What is expected = Exactly the lines from the one containing "Image resolution: width=1548" through the end of the entries, both ends included, are to be output.

◇ ◇ ◇ ◇

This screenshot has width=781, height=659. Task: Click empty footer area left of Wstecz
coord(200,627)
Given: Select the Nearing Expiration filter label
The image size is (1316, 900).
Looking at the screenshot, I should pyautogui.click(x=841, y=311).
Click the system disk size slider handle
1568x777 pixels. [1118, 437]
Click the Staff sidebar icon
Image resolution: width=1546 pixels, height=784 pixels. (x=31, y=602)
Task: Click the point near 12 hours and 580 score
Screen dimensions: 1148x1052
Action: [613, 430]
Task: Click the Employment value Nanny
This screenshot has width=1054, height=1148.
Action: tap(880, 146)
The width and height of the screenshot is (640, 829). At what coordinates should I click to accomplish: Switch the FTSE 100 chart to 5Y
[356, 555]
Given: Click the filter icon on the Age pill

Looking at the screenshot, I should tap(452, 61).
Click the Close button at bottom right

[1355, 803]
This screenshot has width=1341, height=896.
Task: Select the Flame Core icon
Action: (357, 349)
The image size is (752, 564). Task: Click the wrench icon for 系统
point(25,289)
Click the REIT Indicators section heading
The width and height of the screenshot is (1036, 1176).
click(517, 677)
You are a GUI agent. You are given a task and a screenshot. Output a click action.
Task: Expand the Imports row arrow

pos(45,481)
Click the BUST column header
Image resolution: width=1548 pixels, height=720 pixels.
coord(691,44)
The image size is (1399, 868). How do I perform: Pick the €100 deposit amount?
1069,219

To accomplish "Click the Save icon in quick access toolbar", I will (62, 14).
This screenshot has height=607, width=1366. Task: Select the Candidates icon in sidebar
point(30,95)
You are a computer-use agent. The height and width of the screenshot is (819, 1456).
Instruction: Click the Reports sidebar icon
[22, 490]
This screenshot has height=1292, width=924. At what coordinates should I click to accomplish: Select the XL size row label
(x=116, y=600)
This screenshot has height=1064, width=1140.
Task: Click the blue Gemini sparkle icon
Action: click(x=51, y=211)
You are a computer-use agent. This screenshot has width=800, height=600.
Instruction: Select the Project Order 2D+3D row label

◇ ◇ ◇ ◇

Answer section =
Image resolution: width=1548 pixels, height=720 pixels.
coord(691,44)
The image size is (1399, 868). How do I perform: Pick the €100 deposit amount?
1069,219

To accomplish "Click the Save icon in quick access toolbar", I will (62, 14).
This screenshot has height=607, width=1366. Task: Select the Candidates icon in sidebar
point(30,95)
You are a computer-use agent. The height and width of the screenshot is (819, 1456).
Instruction: Click the Reports sidebar icon
[22, 490]
This screenshot has height=1292, width=924. At what coordinates should I click to accomplish: Select the XL size row label
(x=116, y=600)
This screenshot has height=1064, width=1140.
Task: Click the blue Gemini sparkle icon
Action: click(x=51, y=211)
You are a computer-use agent. This screenshot has width=800, height=600.
Instruction: Select the Project Order 2D+3D row label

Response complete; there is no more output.